Aim 1 - From the Skepta album review, list every song title named in the paragraph that begins "Thankfully his skills resurface later."
Aim 2 - In the Skepta album review, which artist gives the "awful showing" on 'Greaze Mode'?
Aim 3 - Resume the Skepta album review, picking up right after its final sentence.

The album begins in glorious clarity, the first song ‘Bullet from a Gun’ shows a new perspective from a man who has become a father recently, and he weighs his family history and the impact his dad had on his life. His flow is seamless too; reminiscent of earlier days when he was freestyling in the street for Risky Roadz. Some of the lyrics are direct echoes – ‘I went silver, I went Gold/Then I went platinum so what’s next’ and that last line added on shows he is aware of the progress he’s made and the distance he’s come, from flogging Boy Better Know tees to posing with Naomi Campbell for the front of GQ. If that clarity hung around for the whole album we would be looking at Konnichiwa’s equal, unfortunately it has got lost by the second song ‘Greaze Mode’. Here he dips his toe into the murky waters of trap, and things become pretty generic; women, weed and wishing the song would end. On top, there is an awful showing from Nafe Smallz – ‘On her knees/She see the D/She see the freeze/Rolling trees/From overseas/Smoke for free/N**** please’ and you find yourself longing for the days when it was a challenge to keep up with the flow because Skepta was going so fast. Hazy is not his strong suit.

the lyrical swiftness and sharp production that makes Skepta stand head, shoulders and cap above other grime MC’s

Thankfully his skills resurface later. ‘Same Old Story’ and ‘Going Through It’ bear the lyrical swiftness and sharp production that makes Skepta stand head, shoulders and cap above other grime MC’s. ‘Love Me Not’ and ‘You Wish’ sound fresh and classic at once, and there is a ruthlessly political track ‘Glow In The Dark’ that tackles identity politics and political hypocrisy with some deft images – ‘Politicians trying to get tickets to come to the shows/I shake hands with a long arm never get close’. At the same time, you can’t escape the shots that Skepta painfully misses. The production on some tracks is very dodgy – ‘No Sleep’ in particular is like being beaten over the head with a set of cowbells. While he makes some fair complaints about identity politics and the way political correctness stifle good music, lyrics like the weak domestic violence similes on ‘Redrum’ come across short sighted at best – ‘Slap it like who/Slap it like what/Slap it like Ike Turner’.

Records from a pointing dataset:
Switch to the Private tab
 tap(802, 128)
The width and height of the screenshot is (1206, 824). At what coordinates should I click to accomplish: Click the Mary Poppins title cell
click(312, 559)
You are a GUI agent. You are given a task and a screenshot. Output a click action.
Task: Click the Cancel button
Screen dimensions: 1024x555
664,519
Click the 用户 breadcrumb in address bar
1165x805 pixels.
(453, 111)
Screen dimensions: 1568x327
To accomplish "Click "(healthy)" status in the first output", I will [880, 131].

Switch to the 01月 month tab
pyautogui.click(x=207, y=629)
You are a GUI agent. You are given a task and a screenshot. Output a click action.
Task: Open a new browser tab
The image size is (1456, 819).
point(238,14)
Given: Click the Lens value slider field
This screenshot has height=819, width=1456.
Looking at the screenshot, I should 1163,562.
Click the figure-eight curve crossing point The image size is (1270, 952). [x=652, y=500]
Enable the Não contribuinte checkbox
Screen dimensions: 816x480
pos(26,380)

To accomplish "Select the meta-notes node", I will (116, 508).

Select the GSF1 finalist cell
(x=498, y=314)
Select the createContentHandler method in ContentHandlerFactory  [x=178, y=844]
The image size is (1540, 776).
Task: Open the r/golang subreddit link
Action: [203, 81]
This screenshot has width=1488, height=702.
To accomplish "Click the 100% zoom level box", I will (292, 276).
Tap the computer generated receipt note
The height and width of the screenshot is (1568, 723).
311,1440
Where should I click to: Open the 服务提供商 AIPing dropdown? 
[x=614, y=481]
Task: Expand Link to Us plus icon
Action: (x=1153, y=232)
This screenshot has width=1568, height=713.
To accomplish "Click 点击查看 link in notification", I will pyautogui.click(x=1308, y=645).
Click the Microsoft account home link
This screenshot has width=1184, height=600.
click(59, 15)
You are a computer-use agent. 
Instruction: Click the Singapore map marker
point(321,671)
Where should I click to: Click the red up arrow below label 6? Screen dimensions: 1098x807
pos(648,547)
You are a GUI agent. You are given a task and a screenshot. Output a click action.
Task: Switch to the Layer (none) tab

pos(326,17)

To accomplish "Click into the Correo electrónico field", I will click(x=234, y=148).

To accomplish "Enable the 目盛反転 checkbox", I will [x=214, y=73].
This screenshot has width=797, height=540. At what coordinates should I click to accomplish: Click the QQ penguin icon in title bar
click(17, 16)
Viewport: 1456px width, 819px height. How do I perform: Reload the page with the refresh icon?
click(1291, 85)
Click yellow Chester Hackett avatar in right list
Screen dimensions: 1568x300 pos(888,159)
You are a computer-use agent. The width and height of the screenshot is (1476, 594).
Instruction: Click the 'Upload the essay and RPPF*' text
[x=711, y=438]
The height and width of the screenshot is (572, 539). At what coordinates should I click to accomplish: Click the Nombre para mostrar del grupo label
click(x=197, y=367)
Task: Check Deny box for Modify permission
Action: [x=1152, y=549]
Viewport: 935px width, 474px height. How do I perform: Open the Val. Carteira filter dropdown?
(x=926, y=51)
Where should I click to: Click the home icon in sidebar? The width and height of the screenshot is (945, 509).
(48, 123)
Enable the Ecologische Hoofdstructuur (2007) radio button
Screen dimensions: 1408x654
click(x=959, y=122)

Expected output 1 -
Same Old Story
Going Through It
Love Me Not
You Wish
Glow In The Dark
No Sleep
Redrum

Expected output 2 - Nafe Smallz

Expected output 3 -
Most of all, the message of the album that Skepta is growing up or evolving doesn’t fit with the feel of the lyrics. He is 36 years old now and has a baby girl, so the braggadocio might ease off a bit, you would think. However, he is just as cocky as ever it seems, the mellowing and maturing isn’t happening even though he says it is. Young rappers yet to make it big have to be boasty, have to fight for their place. With Skepta though, it always had a sense of irony – this being the man who named his first album Greatest Hits. But now he is fully grown and has reached higher than any other MC, it comes off as arrogant, immature. Ignorance Is Bliss tries to straddle the gap between the roots and the new growth, where he came from and where he’s going. What it delivers is a strange mix of nostalgia and innovation that suggest Skepta hasn’t quite found the balance yet.